(Recorded data)
--------------------
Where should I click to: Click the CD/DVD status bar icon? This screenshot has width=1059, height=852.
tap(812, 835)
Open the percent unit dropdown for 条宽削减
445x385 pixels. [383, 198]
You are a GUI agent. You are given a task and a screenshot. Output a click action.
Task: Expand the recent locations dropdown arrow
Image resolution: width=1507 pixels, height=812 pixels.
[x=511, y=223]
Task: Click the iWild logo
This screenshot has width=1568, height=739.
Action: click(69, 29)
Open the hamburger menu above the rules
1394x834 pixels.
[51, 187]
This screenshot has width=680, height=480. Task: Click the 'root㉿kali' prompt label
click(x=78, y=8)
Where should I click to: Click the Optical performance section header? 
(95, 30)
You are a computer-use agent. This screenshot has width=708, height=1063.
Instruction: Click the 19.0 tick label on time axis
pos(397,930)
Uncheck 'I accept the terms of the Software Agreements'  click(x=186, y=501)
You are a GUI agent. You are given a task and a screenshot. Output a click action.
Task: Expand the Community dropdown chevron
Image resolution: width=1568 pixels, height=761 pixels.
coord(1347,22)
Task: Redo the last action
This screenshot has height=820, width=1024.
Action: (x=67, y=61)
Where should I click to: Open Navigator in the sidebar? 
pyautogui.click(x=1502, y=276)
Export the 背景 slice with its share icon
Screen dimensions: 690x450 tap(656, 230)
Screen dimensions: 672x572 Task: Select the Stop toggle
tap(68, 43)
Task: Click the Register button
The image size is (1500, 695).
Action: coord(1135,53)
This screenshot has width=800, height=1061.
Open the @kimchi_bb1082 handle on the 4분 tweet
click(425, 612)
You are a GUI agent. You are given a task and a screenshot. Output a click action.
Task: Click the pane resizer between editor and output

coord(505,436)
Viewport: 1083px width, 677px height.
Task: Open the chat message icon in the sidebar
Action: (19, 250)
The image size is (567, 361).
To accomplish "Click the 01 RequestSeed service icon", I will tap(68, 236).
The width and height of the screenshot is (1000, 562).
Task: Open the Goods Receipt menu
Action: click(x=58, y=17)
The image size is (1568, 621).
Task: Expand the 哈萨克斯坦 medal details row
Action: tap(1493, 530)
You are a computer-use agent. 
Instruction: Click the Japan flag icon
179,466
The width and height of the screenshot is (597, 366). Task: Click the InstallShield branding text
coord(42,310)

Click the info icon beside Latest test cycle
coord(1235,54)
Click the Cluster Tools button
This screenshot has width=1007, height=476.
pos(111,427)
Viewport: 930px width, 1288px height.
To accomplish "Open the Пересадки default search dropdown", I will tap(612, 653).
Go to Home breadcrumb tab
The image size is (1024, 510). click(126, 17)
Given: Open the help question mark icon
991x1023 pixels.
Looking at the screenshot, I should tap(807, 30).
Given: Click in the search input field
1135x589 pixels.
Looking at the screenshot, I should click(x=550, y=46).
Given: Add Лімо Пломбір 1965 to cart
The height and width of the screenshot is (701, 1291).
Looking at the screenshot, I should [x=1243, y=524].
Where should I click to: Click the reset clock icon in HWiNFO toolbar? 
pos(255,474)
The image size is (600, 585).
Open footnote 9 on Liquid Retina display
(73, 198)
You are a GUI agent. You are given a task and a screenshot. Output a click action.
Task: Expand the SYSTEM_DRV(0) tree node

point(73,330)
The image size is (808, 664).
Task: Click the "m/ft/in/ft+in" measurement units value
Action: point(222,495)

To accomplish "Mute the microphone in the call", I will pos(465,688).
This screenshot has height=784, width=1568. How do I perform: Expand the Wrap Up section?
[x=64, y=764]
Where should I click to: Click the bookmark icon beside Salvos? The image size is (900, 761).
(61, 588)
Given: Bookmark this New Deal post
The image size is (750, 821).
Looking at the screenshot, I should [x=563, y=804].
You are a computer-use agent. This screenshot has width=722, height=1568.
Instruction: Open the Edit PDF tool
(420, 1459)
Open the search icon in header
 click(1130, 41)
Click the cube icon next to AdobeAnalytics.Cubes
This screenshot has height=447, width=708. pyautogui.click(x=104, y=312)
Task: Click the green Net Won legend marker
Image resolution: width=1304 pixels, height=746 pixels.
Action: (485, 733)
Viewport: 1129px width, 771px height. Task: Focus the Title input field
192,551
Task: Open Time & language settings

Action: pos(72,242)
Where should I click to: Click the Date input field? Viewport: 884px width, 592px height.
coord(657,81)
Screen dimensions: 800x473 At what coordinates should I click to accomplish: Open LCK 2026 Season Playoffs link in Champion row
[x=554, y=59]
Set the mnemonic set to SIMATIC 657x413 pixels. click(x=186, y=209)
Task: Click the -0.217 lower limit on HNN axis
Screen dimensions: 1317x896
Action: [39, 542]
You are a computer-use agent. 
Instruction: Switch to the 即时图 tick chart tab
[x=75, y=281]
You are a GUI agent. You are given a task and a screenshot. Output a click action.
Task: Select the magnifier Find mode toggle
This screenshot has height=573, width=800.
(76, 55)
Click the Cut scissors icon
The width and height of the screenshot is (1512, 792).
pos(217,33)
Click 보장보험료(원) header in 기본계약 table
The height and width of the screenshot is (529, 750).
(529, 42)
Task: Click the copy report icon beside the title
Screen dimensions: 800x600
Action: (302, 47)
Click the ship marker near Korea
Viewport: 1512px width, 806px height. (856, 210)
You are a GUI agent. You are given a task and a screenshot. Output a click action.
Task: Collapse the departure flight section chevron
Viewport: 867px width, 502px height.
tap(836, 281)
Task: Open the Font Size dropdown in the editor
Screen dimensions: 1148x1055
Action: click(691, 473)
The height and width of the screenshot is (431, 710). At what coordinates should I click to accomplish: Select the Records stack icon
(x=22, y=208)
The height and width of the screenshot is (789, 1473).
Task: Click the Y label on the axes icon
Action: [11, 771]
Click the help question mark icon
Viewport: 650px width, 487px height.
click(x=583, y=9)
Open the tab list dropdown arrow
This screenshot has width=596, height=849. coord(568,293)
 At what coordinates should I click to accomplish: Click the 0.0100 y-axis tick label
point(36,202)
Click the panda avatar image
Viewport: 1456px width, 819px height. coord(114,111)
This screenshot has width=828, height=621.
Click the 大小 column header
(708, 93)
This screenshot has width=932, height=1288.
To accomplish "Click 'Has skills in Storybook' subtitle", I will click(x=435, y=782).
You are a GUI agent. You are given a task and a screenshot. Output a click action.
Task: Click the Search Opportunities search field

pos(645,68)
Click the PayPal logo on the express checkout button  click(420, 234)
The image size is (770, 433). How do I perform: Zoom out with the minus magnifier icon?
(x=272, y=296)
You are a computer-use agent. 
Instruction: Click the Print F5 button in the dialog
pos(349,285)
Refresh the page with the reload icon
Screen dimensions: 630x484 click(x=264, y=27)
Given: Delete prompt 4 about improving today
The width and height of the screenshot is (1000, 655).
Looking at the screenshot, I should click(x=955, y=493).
--------------------
Brief> Search the entries for the string "chevron" and return each line where it turns up.

Completed exercise>
Task: Expand the Community dropdown chevron
Task: Collapse the departure flight section chevron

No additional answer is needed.